Using the entries below, write out the line with "You are a GUI", the line with "Task: Select the Delay field containing 60", and every line in between, exactly as each is written.

§ Records for this exercise:
──────
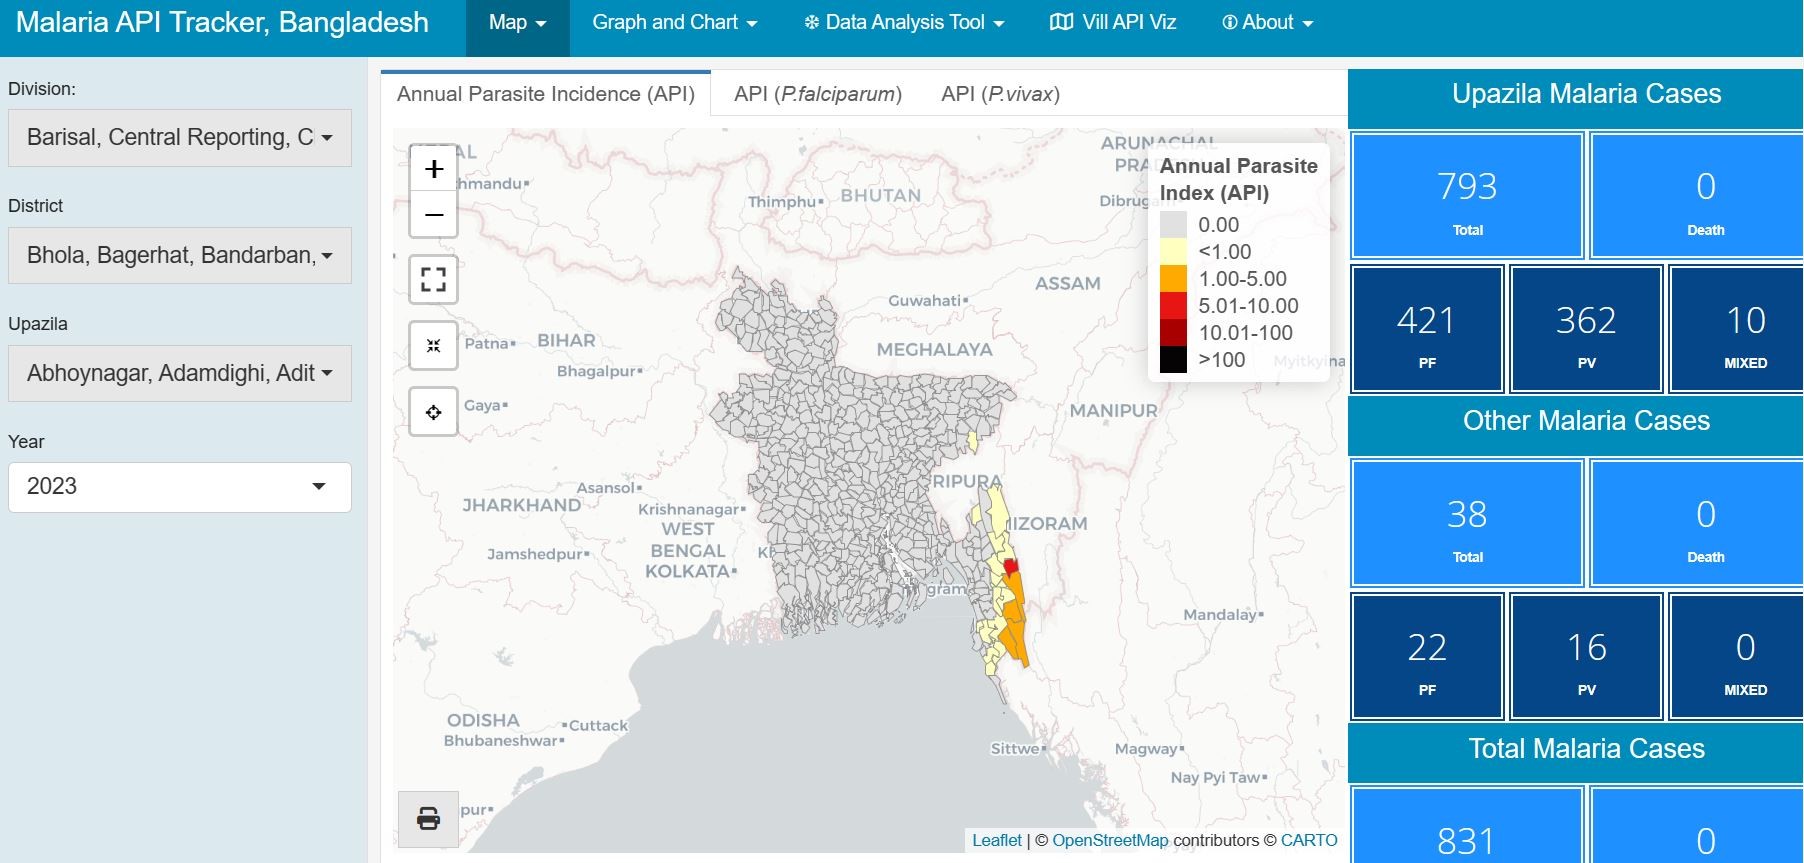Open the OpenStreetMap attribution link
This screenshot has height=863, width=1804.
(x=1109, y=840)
──────
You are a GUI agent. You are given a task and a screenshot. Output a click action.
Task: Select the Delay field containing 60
──────
§ Exercise response:
You are a GUI agent. You are given a task and a screenshot. Output a click action.
Task: Select the Delay field containing 60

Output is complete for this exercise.